Для человека, всю жизнь жившего так, будто впереди лет сто бодрого и деятельного существования, длительная болезнь — всегда испытание и наука. Случилось мне вдруг заболеть, да так, что порой казалось — жизнь на волоске, а происходило это все в тайге, в начале охотничьего сезона, осенью.

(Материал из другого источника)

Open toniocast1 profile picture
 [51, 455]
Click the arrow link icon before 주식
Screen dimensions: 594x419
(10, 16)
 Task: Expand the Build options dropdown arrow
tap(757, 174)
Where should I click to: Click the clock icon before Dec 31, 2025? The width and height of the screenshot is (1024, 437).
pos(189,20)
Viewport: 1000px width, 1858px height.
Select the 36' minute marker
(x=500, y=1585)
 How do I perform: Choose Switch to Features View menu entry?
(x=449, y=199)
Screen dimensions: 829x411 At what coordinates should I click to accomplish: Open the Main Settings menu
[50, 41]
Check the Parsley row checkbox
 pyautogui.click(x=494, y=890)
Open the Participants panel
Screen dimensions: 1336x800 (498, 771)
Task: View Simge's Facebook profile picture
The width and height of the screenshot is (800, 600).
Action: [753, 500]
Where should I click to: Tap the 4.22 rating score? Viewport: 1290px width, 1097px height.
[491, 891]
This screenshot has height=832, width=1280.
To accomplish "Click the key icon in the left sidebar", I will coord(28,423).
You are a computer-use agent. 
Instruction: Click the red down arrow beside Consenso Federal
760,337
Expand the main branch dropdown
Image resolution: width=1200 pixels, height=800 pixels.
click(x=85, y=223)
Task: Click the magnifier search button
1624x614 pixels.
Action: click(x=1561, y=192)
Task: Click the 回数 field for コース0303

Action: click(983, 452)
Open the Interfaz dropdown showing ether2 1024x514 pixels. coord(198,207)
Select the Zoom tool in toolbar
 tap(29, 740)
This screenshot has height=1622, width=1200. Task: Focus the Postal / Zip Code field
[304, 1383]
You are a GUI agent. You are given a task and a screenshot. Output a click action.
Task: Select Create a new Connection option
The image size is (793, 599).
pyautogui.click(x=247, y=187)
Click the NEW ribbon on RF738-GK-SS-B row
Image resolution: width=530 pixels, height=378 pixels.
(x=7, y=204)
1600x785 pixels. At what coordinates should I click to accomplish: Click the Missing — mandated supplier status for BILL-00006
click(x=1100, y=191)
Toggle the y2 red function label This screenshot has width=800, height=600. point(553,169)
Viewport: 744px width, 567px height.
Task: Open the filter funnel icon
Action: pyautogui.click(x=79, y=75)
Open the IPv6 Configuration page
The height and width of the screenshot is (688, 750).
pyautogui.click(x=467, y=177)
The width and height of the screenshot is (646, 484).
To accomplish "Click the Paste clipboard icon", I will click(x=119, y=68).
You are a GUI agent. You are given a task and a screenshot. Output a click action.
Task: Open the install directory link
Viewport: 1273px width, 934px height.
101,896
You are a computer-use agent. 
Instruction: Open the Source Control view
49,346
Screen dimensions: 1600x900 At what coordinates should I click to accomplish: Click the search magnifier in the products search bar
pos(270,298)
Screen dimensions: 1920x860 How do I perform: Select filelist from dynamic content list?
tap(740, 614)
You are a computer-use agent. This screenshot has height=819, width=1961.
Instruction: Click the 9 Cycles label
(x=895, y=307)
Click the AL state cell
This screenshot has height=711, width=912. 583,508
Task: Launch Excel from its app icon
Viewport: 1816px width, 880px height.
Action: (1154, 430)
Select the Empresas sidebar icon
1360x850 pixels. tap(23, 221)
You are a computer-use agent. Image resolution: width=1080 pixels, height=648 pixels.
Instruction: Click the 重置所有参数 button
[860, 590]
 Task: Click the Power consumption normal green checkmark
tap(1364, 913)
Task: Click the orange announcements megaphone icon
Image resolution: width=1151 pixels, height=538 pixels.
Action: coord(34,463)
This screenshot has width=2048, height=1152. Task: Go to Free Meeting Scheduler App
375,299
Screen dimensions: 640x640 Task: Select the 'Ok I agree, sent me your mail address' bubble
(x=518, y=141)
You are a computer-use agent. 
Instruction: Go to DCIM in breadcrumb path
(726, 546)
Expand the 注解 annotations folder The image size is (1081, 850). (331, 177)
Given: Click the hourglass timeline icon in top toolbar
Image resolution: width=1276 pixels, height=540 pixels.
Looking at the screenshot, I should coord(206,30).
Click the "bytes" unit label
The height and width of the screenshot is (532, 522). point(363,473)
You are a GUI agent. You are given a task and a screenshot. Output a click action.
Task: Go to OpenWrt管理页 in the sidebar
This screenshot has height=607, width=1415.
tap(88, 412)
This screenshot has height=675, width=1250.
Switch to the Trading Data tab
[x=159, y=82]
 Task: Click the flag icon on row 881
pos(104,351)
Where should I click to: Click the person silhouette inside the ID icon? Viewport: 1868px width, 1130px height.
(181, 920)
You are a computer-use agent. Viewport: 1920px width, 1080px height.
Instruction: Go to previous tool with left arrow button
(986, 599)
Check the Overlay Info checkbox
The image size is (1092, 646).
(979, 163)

Я лежал на нарах с горящей грудью, щупая пульс и глядя в стену. На желтом протесанном бревне темнела со времен стройки елочка сапожного следа. С тоской я вспоминал свой тогдашний рабочий запой: как валял лес, таскал бревна, который раз дивясь своей силе и выносливости и даже с каким-то наслаждением слушая, как похрустывает под здоровенным кедровым баланом косточка на плече. Да и на охоте, особенно осенью, как любил я выламываться до последней степени усталости и, засыпая в тепле избушки под журчание приемника, знать, что именно такие отчаянные деньки и запоминаются на всю жизнь.

От подобных мыслей еще сильнее давило в груди, что-то там колотилось обезумевшим поршнем, стоял туман в глазах, и снова давила неизвестность — что же со мной происходит, временное ли это или нет, и что же делать? Я лежал в ожидании нового приступа и в потоке несущихся воспоминаний искал что-то ясное и прочное, за что можно уцепиться.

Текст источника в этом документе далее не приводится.